Спаси нас, доктор Достойевски! — страница 119 из 128

Статья у Алуфьева возглавила книгу сборника статей, любопытно названным «Византия и Рим» и опубликованным издательством, известным своим националистическим уклоном (до тех пор Алуфьев в этом издательстве не печатался). О ней заговорили в определенных кругах, и затем случилось необычное: книга получила огромную, неслыханную для того времени пятизначную в долларах премию от олигарха, известного своими пожертвованиями на церковь..

Теперь обернемся к Кочеву. Он тоже был растерян тем, как неожиданно и «неправильно» оборачиваются события после падения советской власти. Но всё в судьбах друзей было диаметрально противоположно, точно так же, как противоположны были характеры их дарований и темпераменты их натур.

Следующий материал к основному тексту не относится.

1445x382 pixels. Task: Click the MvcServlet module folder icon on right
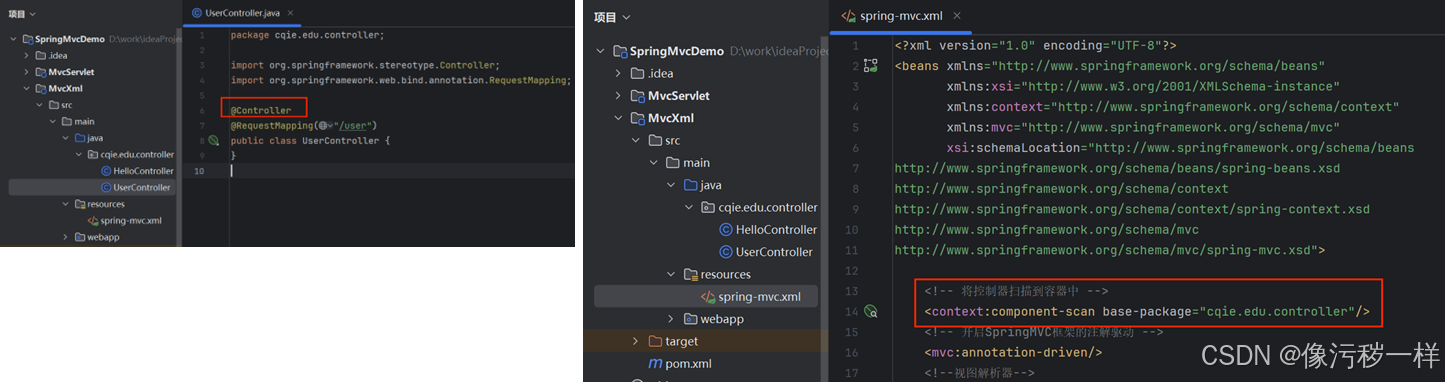point(639,96)
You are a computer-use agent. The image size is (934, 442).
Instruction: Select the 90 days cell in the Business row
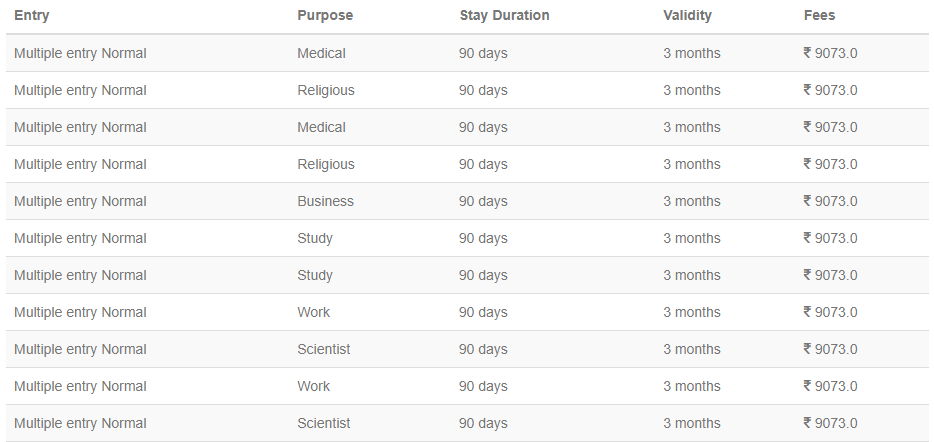coord(483,201)

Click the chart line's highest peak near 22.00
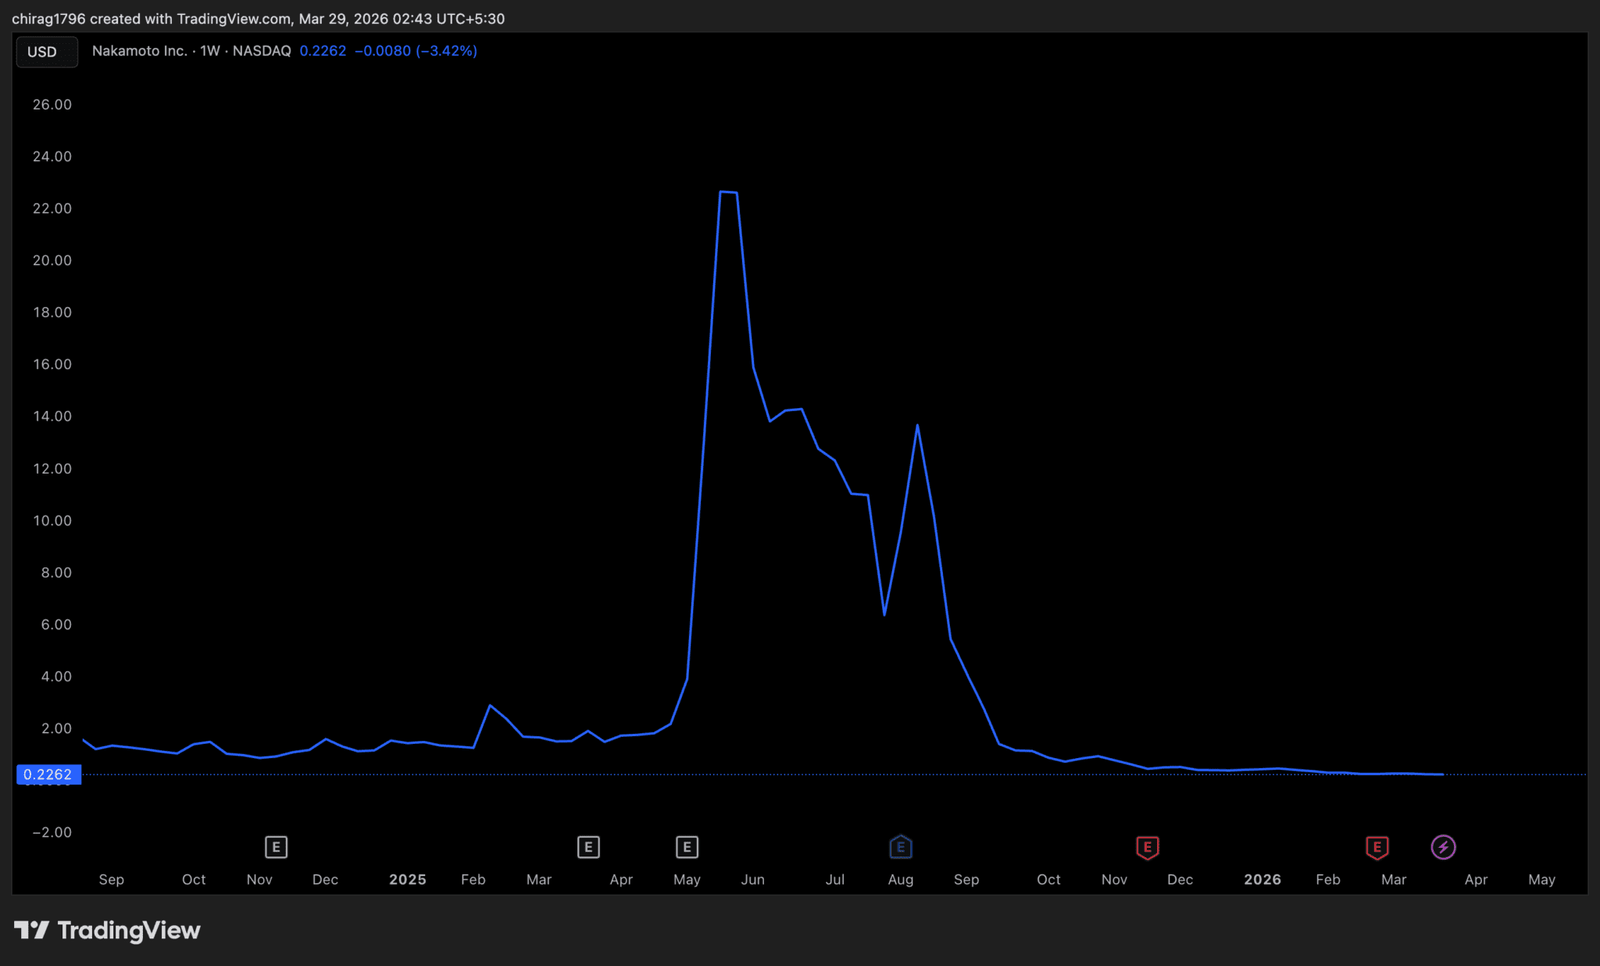(x=728, y=192)
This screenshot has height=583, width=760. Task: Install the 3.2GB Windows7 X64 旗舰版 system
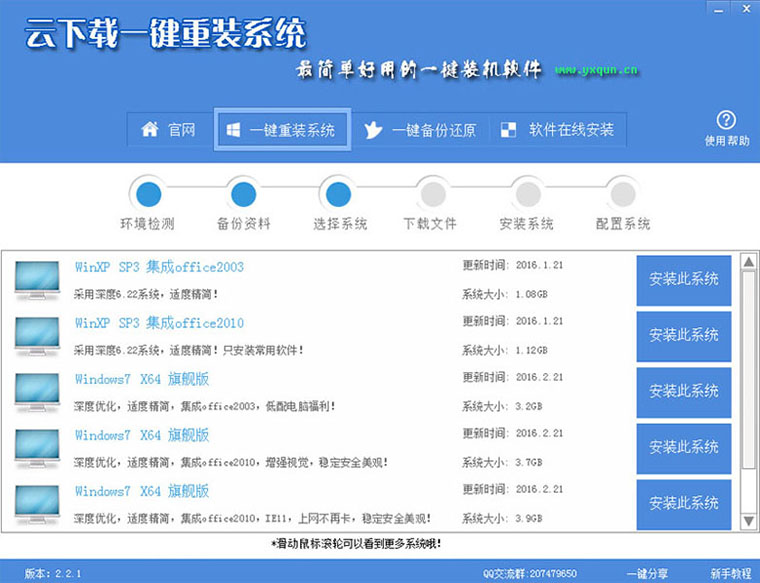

Когда вначале перестройки взорвалась свободой пресса, она с первого же мгновенья повернулась спиной к Кочеву – по крайней мере, ему так показалось. Возникли новые газеты и журналы, но там сидели люди, которые – вот сюрприз – относились к нему не слишком уважительно или даже доброжелательно. Кочев никогда не был застенчив, когда заходила речь о саморекламе, он был слишком уверен в том, что создает нечто высоко оригинальное, еще невиданное ни в литературе, ни в философии. В издательствах, которые еще совсем недавно, как ему казалось, готовы были с восторгом публиковать его опусы, он получал от ворот поворот: теперь издательствам открылся мир неизданной литературы, а кроме того, они теперь ориентировались на издание вещей, которые должны были принести деньги и рекламу (то есть сенсацию). Кочевские же писания каким-то образом внезапно перестали выглядеть сенсационными!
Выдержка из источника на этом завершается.